O relator observou que a partir da previsão do artigo 686, inciso V, do Código de Processo Civil de 1973 e do artigo 886, inciso VI, do CPC/2015, foi adotada a tese de que a menção, no edital do leilão, dos ônus tributários que recaem sobre o imóvel afastaria o comando do artigo 130, parágrafo único, do CTN para permitir a responsabilização pessoal do arrematante pelo pagamento, dada sua prévia e inequívoca ciência da dívida.

No entanto, segundo o ministro, não é possível admitir que uma norma geral sobre responsabilidade tributária constante do próprio CTN – cujo status normativo é de lei complementar – seja afastada por simples previsão em sentido diverso no edital. Para ele, os dispositivos processuais que ampararam a orientação adotada pelo STJ não possuem esse alcance.

Teodoro Silva Santos comentou que são irrelevantes a ciência e a eventual concordância do participante do leilão em assumir o ônus pelo pagamento dos tributos sobre o imóvel arrematado. Em conclusão, alertou que é vedado exigir do arrematante, com base em previsão editalícia, o recolhimento dos créditos tributários incidentes sobre o bem arrematado cujos fatos geradores sejam anteriores à arrematação.

Fonte: STJ

STJ complementa tese sobre devolução de benefício previdenciário pago em tutela antecipada

A Primeira Seção do Superior Tribunal de Justiça (STJ) complementou a tese firmada no Tema 692 dos recursos repetitivos para incluir a possibilidade de devolução nos próprios autos de benefícios previdenciários recebidos por força de decisão precária revogada.

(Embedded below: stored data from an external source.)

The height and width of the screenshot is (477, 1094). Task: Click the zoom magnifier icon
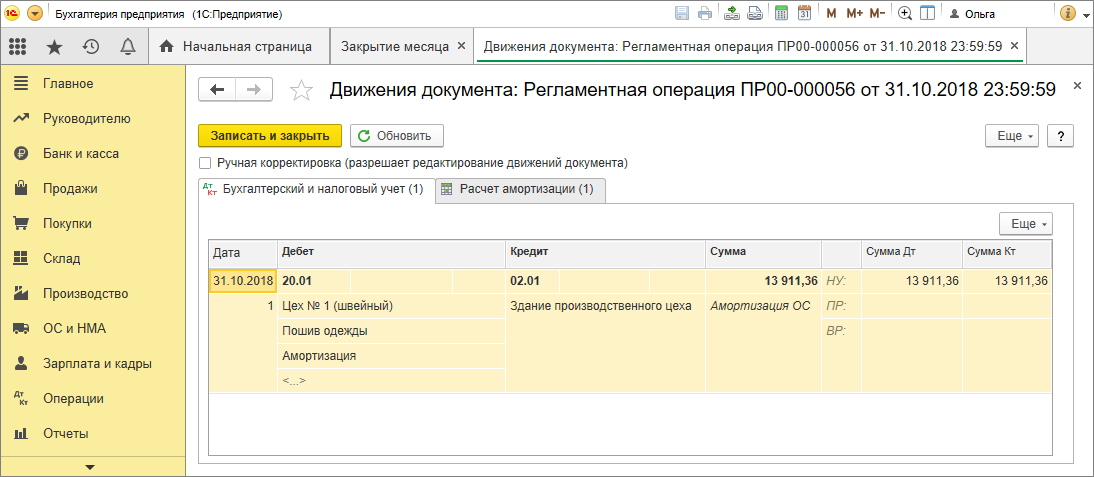(x=905, y=14)
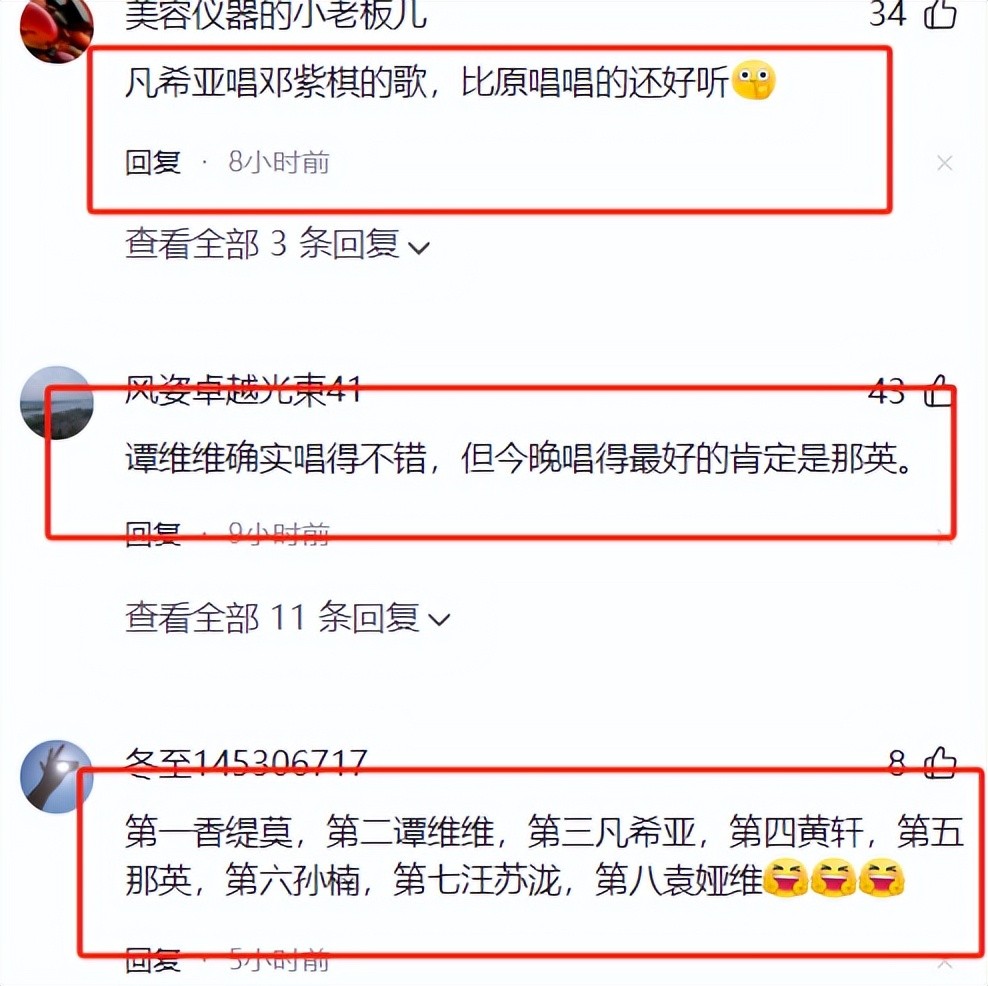The image size is (988, 986).
Task: Expand 查看全部 3 条回复
Action: [277, 244]
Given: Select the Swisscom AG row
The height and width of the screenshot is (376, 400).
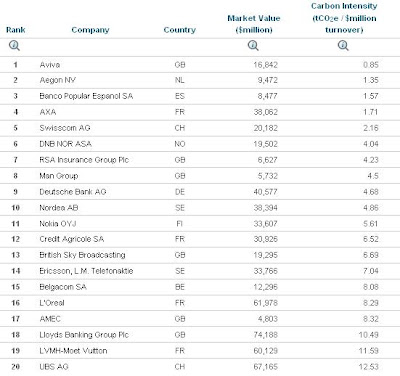Looking at the screenshot, I should (200, 128).
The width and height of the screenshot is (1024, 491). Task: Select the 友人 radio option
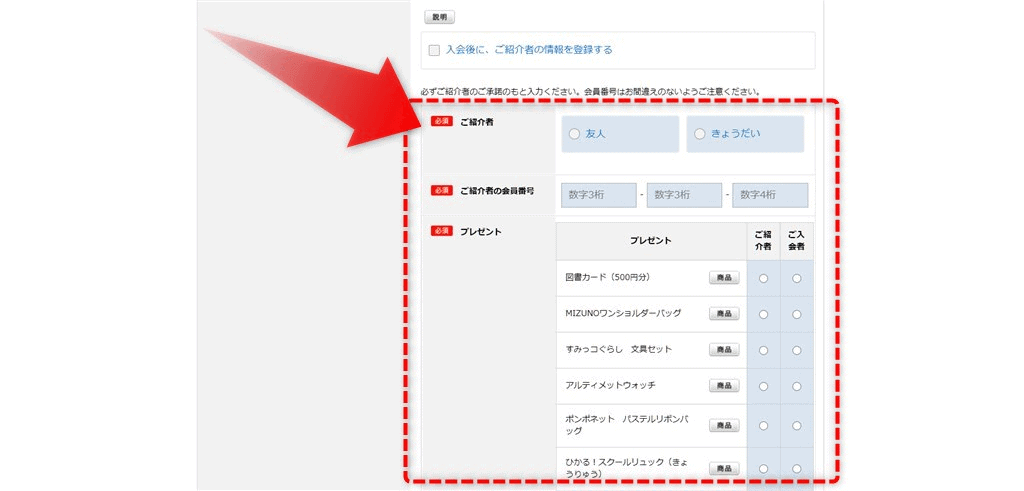[x=574, y=134]
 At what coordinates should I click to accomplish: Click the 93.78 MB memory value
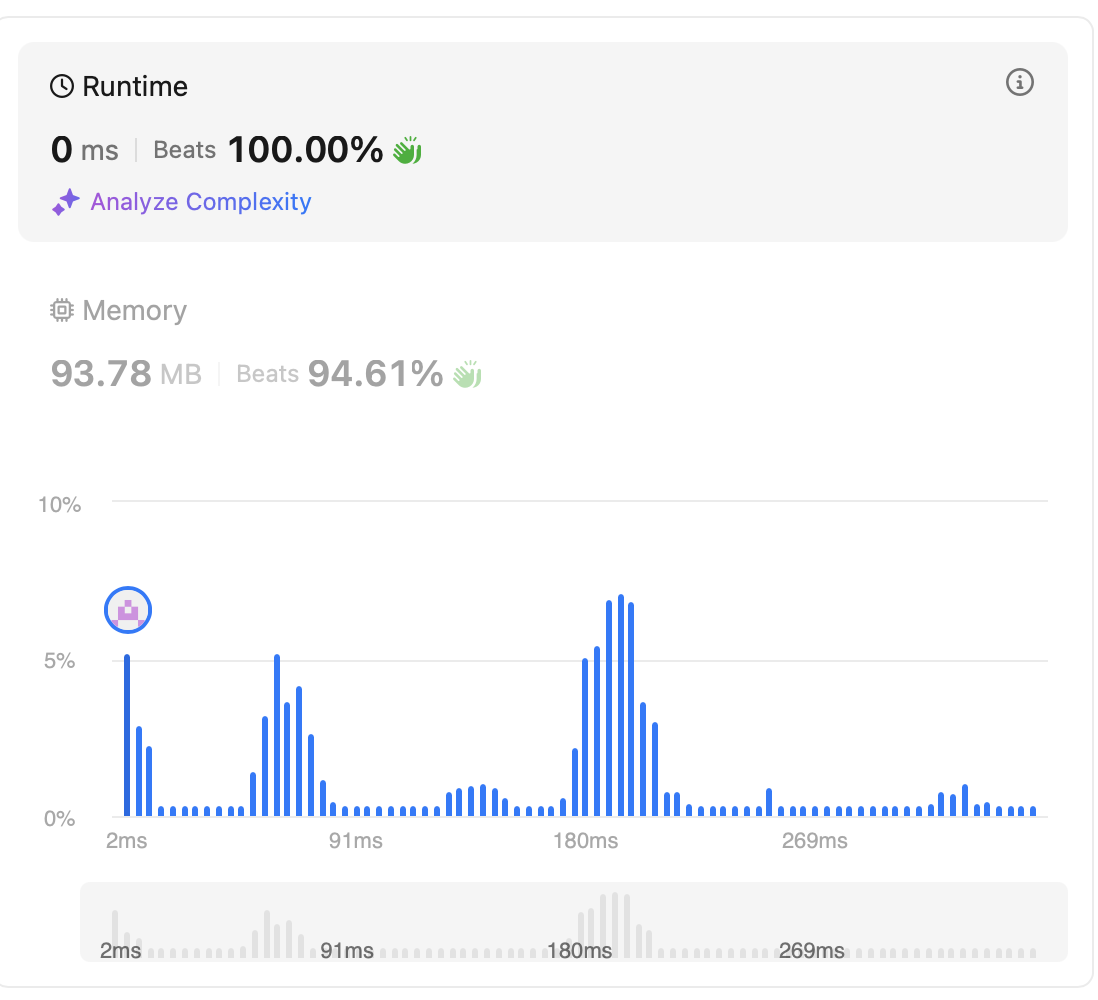point(126,375)
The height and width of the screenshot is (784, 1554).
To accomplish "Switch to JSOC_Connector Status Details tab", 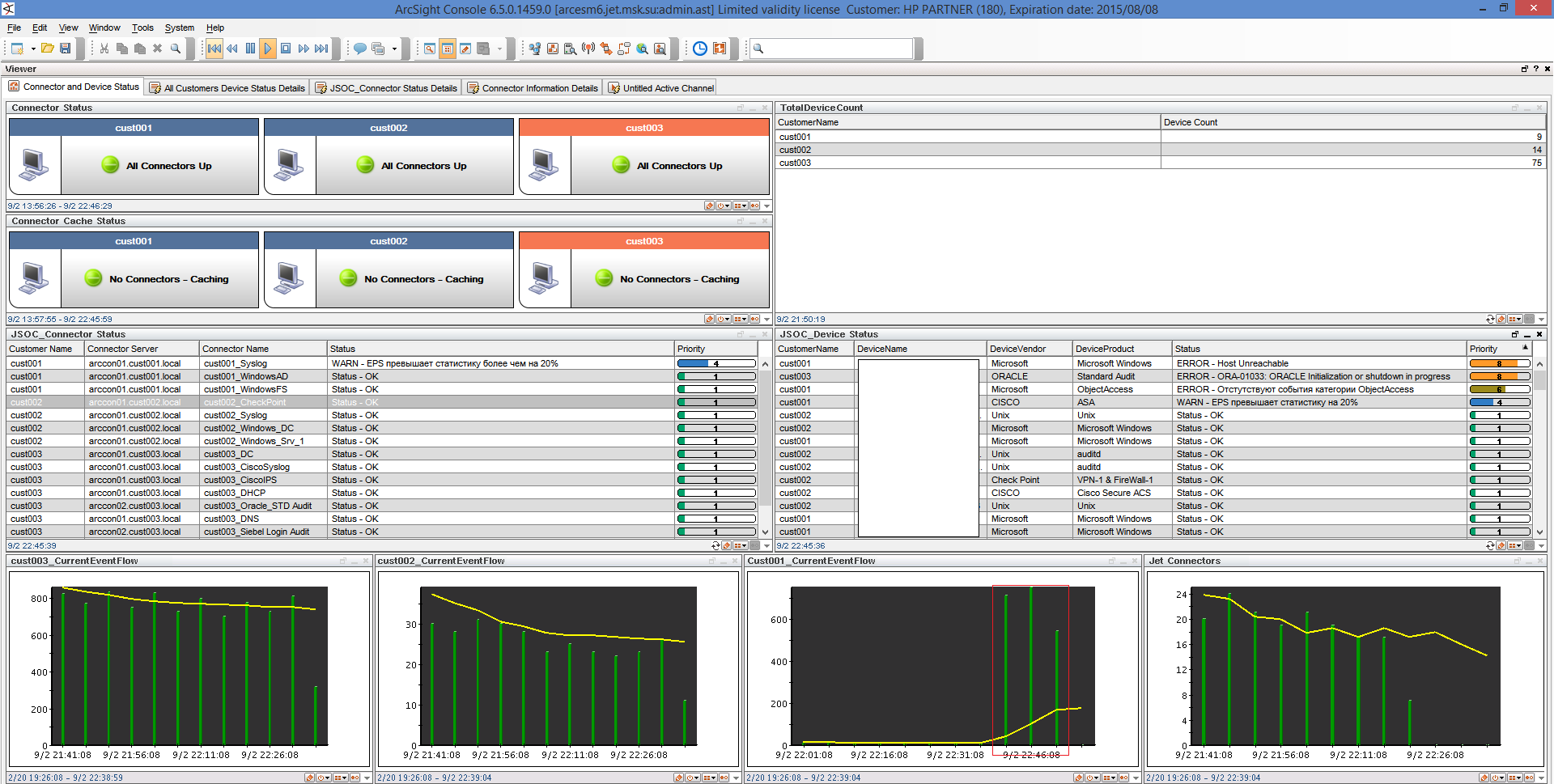I will [x=386, y=88].
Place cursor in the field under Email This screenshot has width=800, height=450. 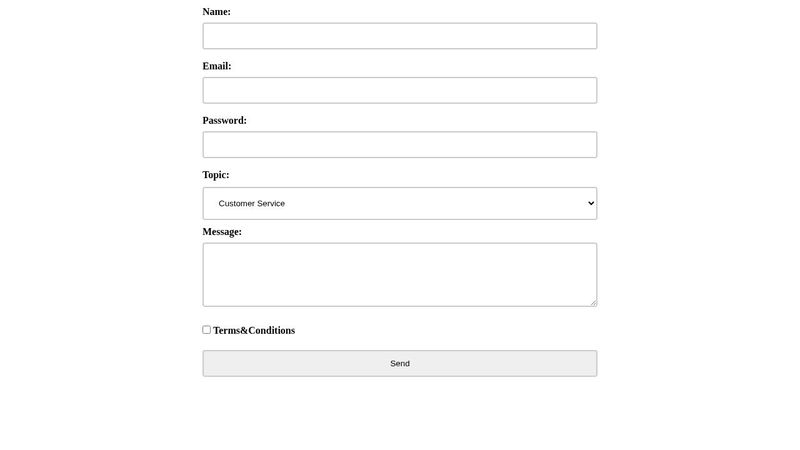point(400,90)
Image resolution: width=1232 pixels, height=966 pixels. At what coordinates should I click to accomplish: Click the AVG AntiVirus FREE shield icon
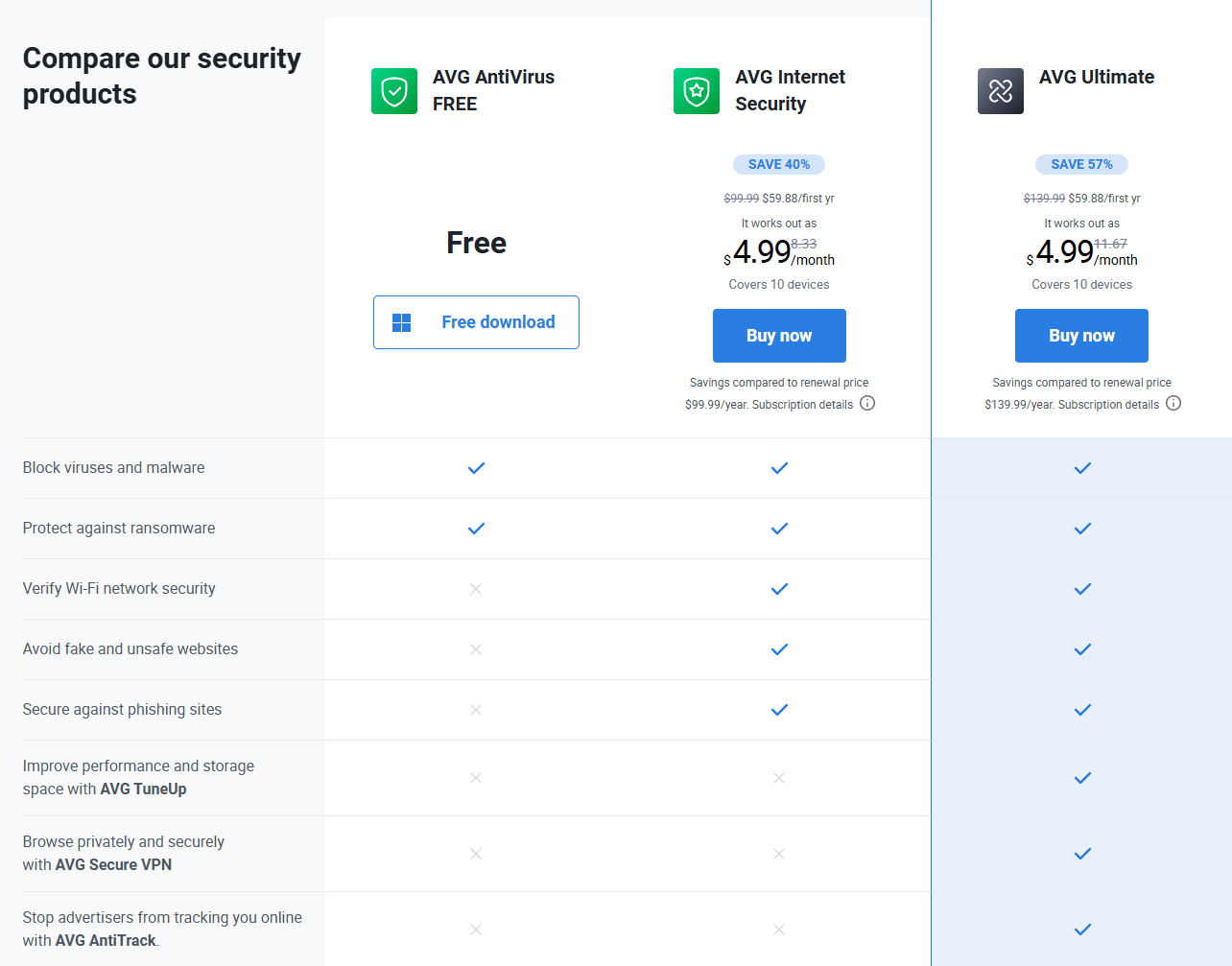394,91
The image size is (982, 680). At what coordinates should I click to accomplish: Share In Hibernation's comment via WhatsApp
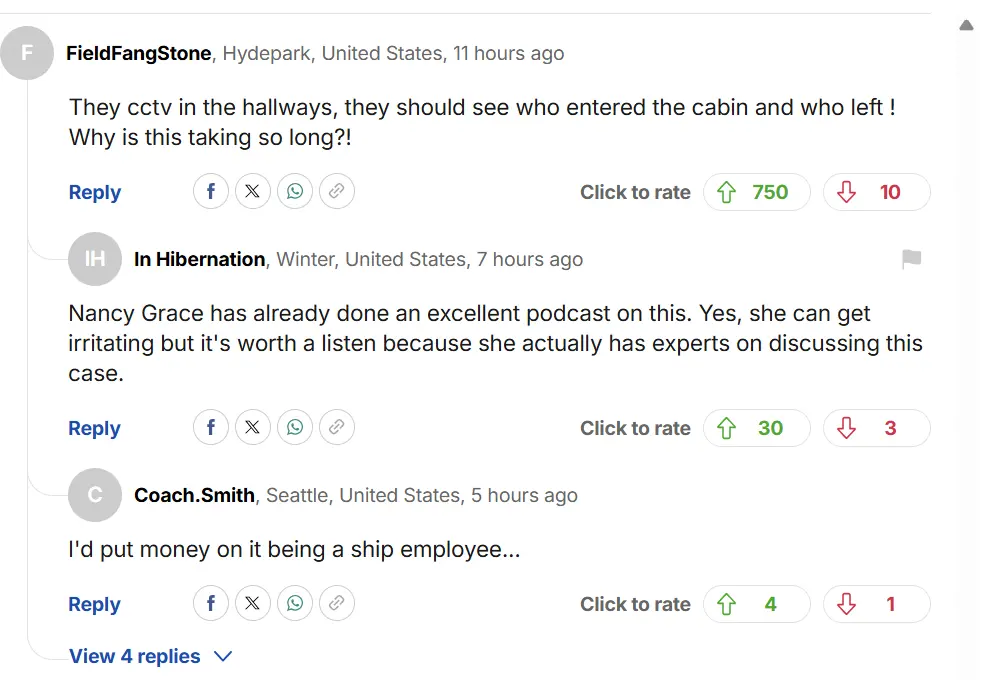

A tese passou a ter a seguinte redação: “A reforma da decisão que antecipa os efeitos da tutela final obriga o autor da ação a devolver os valores dos benefícios previdenciários ou assistenciais recebidos, o que pode ser feito por meio de desconto em valor que não exceda 30% da importância de eventual benefício que ainda lhe estiver sendo pago, restituindo-se as partes ao estado anterior e liquidando-se eventuais prejuízos nos mesmos autos, na forma do artigo 520, II, do Código de Processo Civil de 2015 (artigo 475-O, II, do CPC/1973)”.

O colegiado acolheu parcialmente os embargos de declaração nos quais o Instituto Nacional do Seguro Social (INSS), entre outros pontos, alegava ter havido omissão na tese jurídica fixada no repetitivo, pois o acórdão questionado em um dos recursos representativos da controvérsia reconheceu a possibilidade de execução do valor dos benefícios nos próprios autos, quando fosse reformada a decisão provisória.

Questão de ordem admitiu liquidação nos próprios autos

O relator dos embargos, ministro Afrânio Vilela, lembrou que, em junho de 2022, o relator do Tema 692, ministro Og Fernandes, acolheu questão de ordem para reafirmar a tese fixada, com acréscimo redacional para ajuste à nova legislação sobre a matéria (artigo 115, II, da Lei 8.213/1991).

Segundo o relator, na ocasião daquele julgamento, foi feita uma análise da evolução legislativa e jurisprudencial sobre o assunto, que levou à conclusão da possibilidade de liquidação nos próprios autos, quando reformada a decisão que lastreava a execução provisória. Contudo, o ministro observou que a tese fixada não fez referência a esse posicionamento.

Complementação da tese vai evitar controvérsias desnecessárias

Para Vilela, embora a vinculação dos juízes e tribunais esteja atrelada à tese jurídica e também aos fundamentos determinantes (ratio decidendi) do acórdão repetitivo, o texto da tese tende a ser o principal mecanismo de difusão da orientação a ser observada pelos órgãos aplicadores do precedente qualificado.

“Especificamente quanto ao Tema 692, tenho notado a distribuição, no STJ, de inúmeros processos que discutem a possibilidade de liquidação, nos próprios autos, dos valores indevidamente pagos pelo INSS em antecipação de tutela, muito embora a matéria já tenha sido pacificada pela Primeira Seção na sistemática dos recursos repetitivos”, comentou.

O relator disse ainda que, muitas vezes, no exame de admissibilidade do recurso especial, os tribunais de origem têm deixado de aplicar o Tema 692 devido à identificação de um suposto distinguish, o que os leva a determinar a subida do recurso para análise do STJ.

Na sua avaliação, a complementação da tese terá o efeito de evitar controvérsias secundárias desnecessárias ou derivadas do julgamento da questão de ordem.